The data on actual SME funding sources confirms the extent of the shift. In Singapore, top funding sources are friends and family (39%), personal funds (39%), and business partners (34%). Only 29% of respondents indicated having successfully secured financing from a traditional bank or building society. The gap is being filled by informal and alternative channels, but these are not always scalable or sustainable for growth-stage firms.
Fintech lenders are addressing this by automating lending processes and developing products tailored to SME cash flow patterns. These platforms can assess creditworthiness using transaction data, digital payment history, and real-time accounting feeds rather than collateral or historical financial statements. The result is faster decisions, lower administrative burdens, and access for firms that would otherwise be excluded.
Impact on SME Cash Management and Growth
The financing gap is compounded by operational cash flow pressures that further erode SME financial health. The Nomura Foundation survey documented a dramatic increase in delayed payment from customers, rising from 14% of SMEs in 2016 to 81% in 2017—a near sixfold increase. This means the vast majority of SMEs are effectively acting as involuntary lenders to their customers, stretching already thin working capital reserves.
The consequences are measurable. A 2024 survey by wealth management platform Syfe of 350 Singapore SMEs found that, on average, local SMEs have fewer than 11 months of cash reserves to sustain operations during periods of poor performance. Nearly half (48%) of respondents prioritise guaranteed returns and liquidity, yet many rely on standard business bank accounts (43%) and fixed deposits (41%). Syfe estimates that Singapore SMEs collectively miss out on S$800 million annually by keeping cash idle in low-yield bank accounts.

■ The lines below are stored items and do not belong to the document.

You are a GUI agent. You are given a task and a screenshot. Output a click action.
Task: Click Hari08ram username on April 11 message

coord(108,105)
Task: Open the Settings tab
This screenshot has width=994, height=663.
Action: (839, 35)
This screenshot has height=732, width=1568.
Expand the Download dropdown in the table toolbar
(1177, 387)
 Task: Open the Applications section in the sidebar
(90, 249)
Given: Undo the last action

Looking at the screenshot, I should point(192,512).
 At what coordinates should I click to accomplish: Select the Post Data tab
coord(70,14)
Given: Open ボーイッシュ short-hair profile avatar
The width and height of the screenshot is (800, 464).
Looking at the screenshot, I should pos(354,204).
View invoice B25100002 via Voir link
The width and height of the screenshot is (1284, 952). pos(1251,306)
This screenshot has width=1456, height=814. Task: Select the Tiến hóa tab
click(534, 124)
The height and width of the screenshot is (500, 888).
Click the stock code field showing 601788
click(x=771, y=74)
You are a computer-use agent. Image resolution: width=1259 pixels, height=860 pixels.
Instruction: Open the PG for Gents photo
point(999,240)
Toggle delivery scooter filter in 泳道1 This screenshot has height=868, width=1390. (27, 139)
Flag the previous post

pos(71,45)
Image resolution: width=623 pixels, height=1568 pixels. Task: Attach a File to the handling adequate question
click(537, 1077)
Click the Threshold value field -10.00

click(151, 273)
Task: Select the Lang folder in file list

This combination of financing constraints and cash management inefficiencies creates a structural drag on SME growth. Firms that cannot access working capital to bridge payment delays or inventory build-up cannot scale. Those that can access funding only from informal sources face higher costs and unreliable availability. The result is a persistent underinvestment in growth initiatives that the broader economy depends on—SMEs account for 44% of employment and 24% of value added in Singapore, per the SME Master Plan.
As traditional banks continue to rely on collateral and rigid criteria, the rise of fintech lenders and government initiatives will be critical to bridging the financing gap, but structural barriers such as delayed payments and cash flow volatility must also be addressed to sustain SME growth.